## DOEL
Werk alles bij vanaf de regel met "Click the Garage" tot en met de regel met "Tap the kitchen": zet "kitchen counter" in plaats van "kitchen island" en laat de rest ongewijzigd.

## BESCHIKBARE RIJEN
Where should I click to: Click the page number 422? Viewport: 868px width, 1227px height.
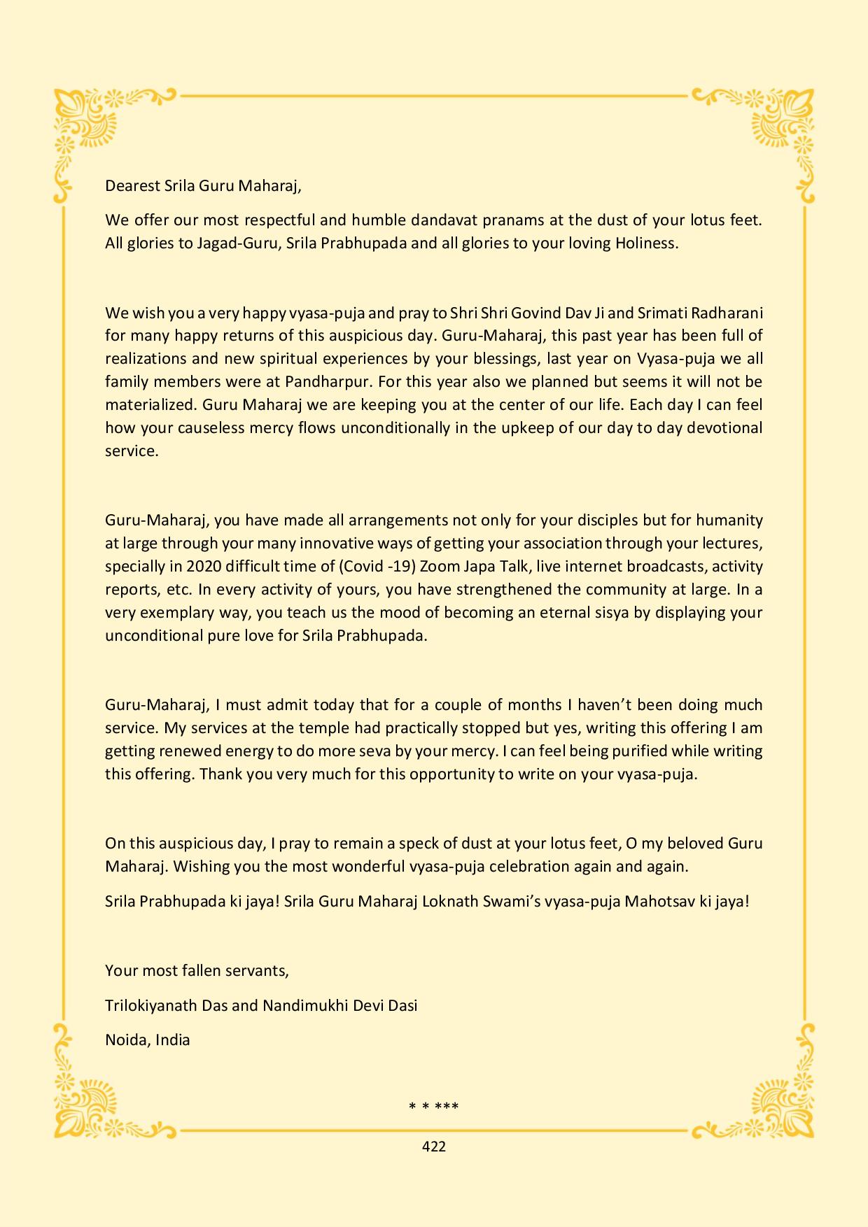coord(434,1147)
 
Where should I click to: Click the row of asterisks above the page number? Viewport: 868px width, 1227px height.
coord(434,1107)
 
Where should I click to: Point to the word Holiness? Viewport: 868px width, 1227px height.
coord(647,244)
...
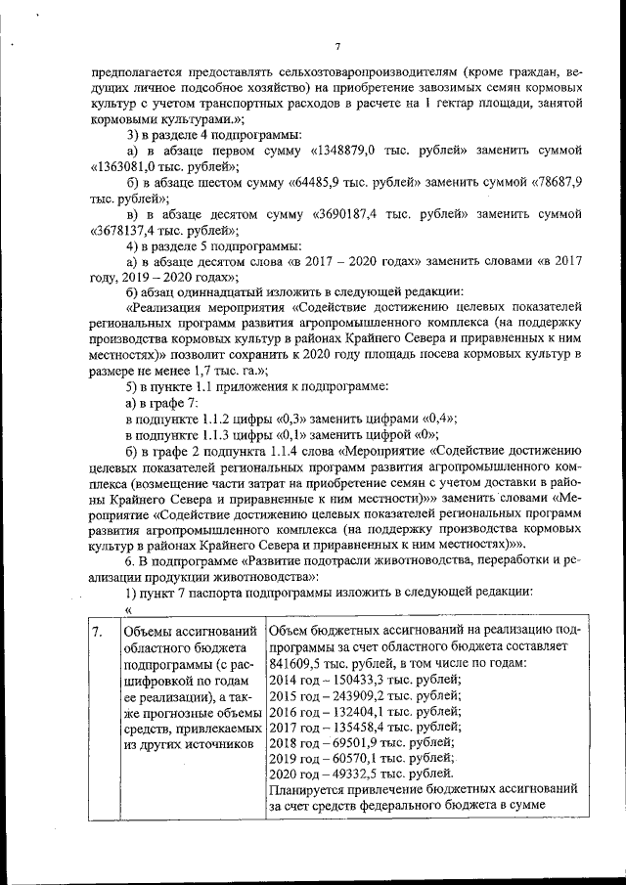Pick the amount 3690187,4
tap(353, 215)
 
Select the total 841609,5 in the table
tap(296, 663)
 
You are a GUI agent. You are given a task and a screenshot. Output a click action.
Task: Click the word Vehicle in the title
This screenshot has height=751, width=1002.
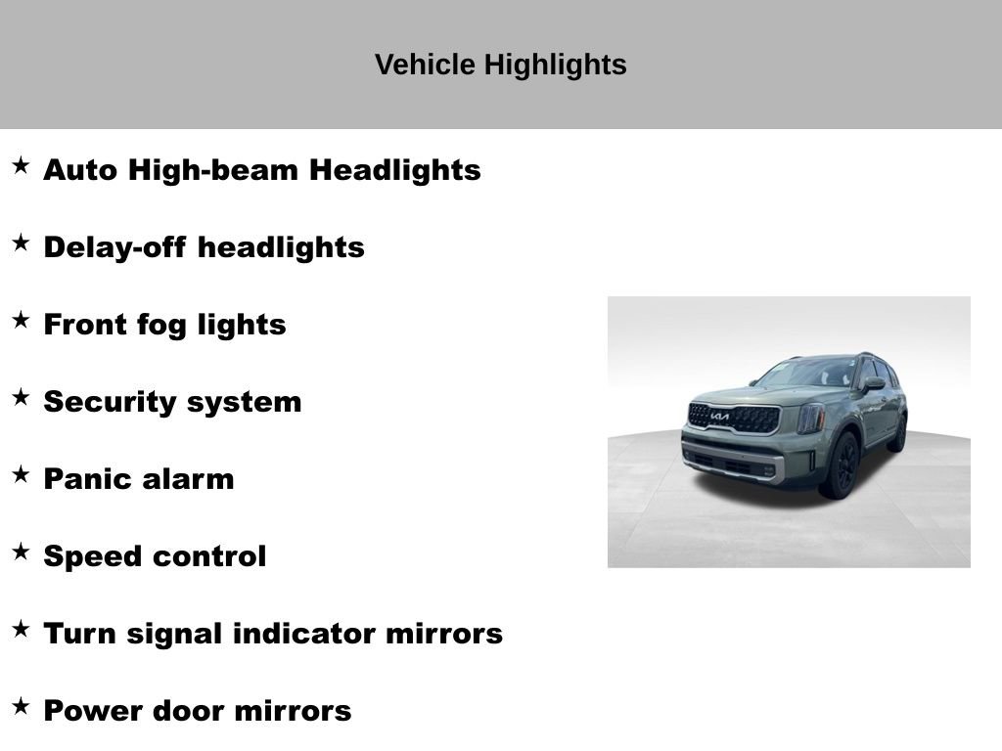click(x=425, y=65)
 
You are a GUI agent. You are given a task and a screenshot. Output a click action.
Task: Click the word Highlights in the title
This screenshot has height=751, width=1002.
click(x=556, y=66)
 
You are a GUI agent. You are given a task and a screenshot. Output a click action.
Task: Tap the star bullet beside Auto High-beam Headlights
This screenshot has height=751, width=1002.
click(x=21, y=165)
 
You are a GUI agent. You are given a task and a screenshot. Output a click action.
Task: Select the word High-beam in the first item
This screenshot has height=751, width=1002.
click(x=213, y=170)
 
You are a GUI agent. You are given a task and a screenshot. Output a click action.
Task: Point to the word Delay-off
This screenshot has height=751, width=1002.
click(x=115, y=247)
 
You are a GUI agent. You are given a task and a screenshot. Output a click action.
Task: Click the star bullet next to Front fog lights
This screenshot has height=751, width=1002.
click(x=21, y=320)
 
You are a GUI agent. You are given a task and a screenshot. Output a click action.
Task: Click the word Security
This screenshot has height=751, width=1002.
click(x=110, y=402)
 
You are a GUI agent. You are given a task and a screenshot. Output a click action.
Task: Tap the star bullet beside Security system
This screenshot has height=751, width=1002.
...
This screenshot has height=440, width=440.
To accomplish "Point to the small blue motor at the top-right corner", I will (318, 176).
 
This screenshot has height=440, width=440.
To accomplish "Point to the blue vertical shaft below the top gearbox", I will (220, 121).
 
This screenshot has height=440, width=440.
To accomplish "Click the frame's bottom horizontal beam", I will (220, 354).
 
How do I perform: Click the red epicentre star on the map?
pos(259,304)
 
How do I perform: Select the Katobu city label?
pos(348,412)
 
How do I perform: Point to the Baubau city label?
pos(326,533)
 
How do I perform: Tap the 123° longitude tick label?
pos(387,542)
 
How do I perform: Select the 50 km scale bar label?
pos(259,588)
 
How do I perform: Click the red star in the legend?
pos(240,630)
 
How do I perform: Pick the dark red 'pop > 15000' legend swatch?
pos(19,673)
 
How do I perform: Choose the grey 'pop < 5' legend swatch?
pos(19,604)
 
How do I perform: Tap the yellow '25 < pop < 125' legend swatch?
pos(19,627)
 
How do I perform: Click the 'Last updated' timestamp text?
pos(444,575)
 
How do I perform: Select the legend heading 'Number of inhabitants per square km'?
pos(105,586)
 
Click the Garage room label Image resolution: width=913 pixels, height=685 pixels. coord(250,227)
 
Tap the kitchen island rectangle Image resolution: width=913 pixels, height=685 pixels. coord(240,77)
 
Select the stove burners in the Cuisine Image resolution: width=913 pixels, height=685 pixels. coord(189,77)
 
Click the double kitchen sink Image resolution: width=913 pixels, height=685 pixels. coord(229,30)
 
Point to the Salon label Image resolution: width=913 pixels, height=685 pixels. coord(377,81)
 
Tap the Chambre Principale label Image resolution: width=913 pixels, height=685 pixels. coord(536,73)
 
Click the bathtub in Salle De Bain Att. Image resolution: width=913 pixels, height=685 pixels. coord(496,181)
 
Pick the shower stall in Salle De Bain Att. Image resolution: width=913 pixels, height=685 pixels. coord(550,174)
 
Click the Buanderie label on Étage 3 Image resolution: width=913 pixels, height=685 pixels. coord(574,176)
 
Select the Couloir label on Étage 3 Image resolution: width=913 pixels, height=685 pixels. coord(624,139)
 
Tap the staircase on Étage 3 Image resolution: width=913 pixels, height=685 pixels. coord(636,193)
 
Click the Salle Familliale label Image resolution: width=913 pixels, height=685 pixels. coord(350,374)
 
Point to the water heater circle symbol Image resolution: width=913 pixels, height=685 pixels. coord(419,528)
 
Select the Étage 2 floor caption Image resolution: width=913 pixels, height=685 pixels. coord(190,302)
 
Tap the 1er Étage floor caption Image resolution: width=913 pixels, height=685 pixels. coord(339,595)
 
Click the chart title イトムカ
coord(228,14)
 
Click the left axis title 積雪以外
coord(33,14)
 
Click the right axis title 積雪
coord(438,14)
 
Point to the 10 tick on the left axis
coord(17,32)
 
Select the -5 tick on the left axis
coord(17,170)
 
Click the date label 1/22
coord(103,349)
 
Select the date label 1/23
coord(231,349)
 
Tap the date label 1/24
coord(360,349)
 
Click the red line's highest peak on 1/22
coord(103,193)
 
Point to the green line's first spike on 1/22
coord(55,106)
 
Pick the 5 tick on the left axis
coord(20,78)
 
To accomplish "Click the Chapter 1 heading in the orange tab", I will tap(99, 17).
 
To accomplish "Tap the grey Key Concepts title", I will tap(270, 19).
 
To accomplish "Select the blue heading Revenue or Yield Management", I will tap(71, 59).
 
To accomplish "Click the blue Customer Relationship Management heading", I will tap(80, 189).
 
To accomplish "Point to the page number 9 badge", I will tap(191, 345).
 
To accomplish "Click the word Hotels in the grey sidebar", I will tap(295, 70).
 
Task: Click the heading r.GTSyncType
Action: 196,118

## RESULTAAT
Click the Garage room label Image resolution: width=913 pixels, height=685 pixels. coord(250,227)
 
Tap the kitchen counter rectangle Image resolution: width=913 pixels, height=685 pixels. coord(240,77)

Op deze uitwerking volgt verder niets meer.